Moving 6/7 of its usual speed a train is 10 min late. Find its usual time to cover the journey
Answers
Answer:
60mins.
Explanation:
Let original time taken be = X
and,
Let original speed be = V
Now,
When Speed = 6/7 V
Then, time taken = X+10
We should keep in mind that the distance covered(S) in both the cases are same.
Which gives,
S = VX
and
S = (6/7)V + (X+10)
This clearly gives us VX = (6/7)V + (X+10)
On calculating both sides , we get
=> 60/7 V = (1/7 ) XV
=> 60/7 = X/7
=> X = 60 minutes. (Ans)
The usual time to cover the journey is 60 minutes
It is given that the train on moving with the 6/7th of its usal speed is 10 minute late.
Let us consider the usual speed to be x km/min . The total Distance is D km.

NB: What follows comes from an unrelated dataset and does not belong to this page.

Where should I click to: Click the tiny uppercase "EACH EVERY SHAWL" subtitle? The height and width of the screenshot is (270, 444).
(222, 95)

When the train goes at speed x km/min , time taken to cover distance D is
= Distance/Speed
= D/x minutes
When the train goes at a speed 6x/7 km/min, time taken to cover distance D km is
= 7D/6x minutes
The difference in these times is 10 minutes.
So,
7D/6x - D/x
= D/6x
This is equal to 10.
So, D/6x = 10
D = 60x
So, usual time is = D/x
= 60x/x
= 60 minutes.